Getting Started
Most HPC Systems are unix-based environments with shell (commandline) access.
To log in, one usually uses ssh [1] to reach the respective Login Nodes (Computers reserved for the login of users).
IT Center - RWTH Aachen | RRZE - FAU Erlangen | ZIH - TU Dresden |
cluster.rz.rwth-aachen.de | cshpc.rrze.fau.de | taurus.hrsk.tu-dresden.de |
Once there, the user can interact with the system and run (very small) programs to generally test the system/software.
Schedulers or How-To-Run-Applications-on-a-supercomputer
To run any significant program or workload on a supercomputer, generally schedulers [2] are employed. Except from the above-mentioned Login Nodes there are usually far more Backend Nodes (Computers exclusively reserved for computing). The scheduler decides who gets how many of those for what time.
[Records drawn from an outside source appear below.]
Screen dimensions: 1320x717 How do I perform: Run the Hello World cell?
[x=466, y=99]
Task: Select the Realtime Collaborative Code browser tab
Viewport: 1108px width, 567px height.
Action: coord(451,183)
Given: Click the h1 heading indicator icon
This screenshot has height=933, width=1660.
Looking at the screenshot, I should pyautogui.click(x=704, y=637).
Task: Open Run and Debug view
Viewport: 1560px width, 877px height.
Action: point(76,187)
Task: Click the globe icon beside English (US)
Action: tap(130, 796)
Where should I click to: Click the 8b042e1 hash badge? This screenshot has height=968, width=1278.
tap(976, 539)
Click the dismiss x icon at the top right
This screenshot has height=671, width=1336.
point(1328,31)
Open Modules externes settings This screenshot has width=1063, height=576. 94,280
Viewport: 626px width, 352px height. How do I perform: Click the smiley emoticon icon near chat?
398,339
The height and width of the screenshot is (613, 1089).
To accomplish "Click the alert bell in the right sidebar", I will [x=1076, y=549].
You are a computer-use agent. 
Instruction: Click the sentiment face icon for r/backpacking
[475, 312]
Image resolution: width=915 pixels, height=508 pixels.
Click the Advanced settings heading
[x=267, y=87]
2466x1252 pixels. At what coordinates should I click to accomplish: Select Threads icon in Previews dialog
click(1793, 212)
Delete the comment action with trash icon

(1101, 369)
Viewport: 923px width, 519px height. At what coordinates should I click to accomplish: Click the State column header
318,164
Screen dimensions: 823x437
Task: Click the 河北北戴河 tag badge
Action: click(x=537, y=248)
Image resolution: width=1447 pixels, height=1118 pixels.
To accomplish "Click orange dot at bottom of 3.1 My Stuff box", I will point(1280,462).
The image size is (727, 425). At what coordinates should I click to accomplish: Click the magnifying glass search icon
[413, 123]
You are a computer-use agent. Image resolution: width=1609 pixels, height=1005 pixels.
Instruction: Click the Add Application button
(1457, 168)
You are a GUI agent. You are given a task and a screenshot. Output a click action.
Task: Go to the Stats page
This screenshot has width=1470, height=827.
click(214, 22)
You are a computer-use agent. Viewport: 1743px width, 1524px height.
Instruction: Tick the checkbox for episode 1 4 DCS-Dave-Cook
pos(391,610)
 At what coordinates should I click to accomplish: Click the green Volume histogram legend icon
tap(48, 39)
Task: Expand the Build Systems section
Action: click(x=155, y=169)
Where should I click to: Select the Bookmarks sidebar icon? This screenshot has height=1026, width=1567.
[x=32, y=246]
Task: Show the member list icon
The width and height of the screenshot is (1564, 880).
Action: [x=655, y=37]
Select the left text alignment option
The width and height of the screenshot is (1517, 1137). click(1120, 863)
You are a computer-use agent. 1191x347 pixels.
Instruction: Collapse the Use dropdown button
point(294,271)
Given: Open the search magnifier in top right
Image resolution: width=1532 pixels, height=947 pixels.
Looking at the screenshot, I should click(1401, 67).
In order to run your application with that, you have to tell the Scheduler, what your application needs in term of
- time
- compute resources (how many cpus/sockets/nodes)
- memory resources (how much RAM/storage)
- how to actually execute your application
This ususally is done with a Jobscript. When you have this jobscript ready with the help of jobscript-examples, colleagues or the Support, you can submit it to the respective Batch-Scheduler.
IT Center - RWTH Aachen | RRZE - Erlangen | ZIH - Dresden |
LSF | SLURM |
After this the application is executed when a set of nodes (computers) are allocated the your 'job' by the scheduler. Usually there is (optionally) Email notification on start/finish of jobs.
Modules or How-To-Use-Software-Without-installing-everything-yourself
A lot of applications rely on 3rd party software. The most basic beeing compilers, this software is usually loadable with the module system.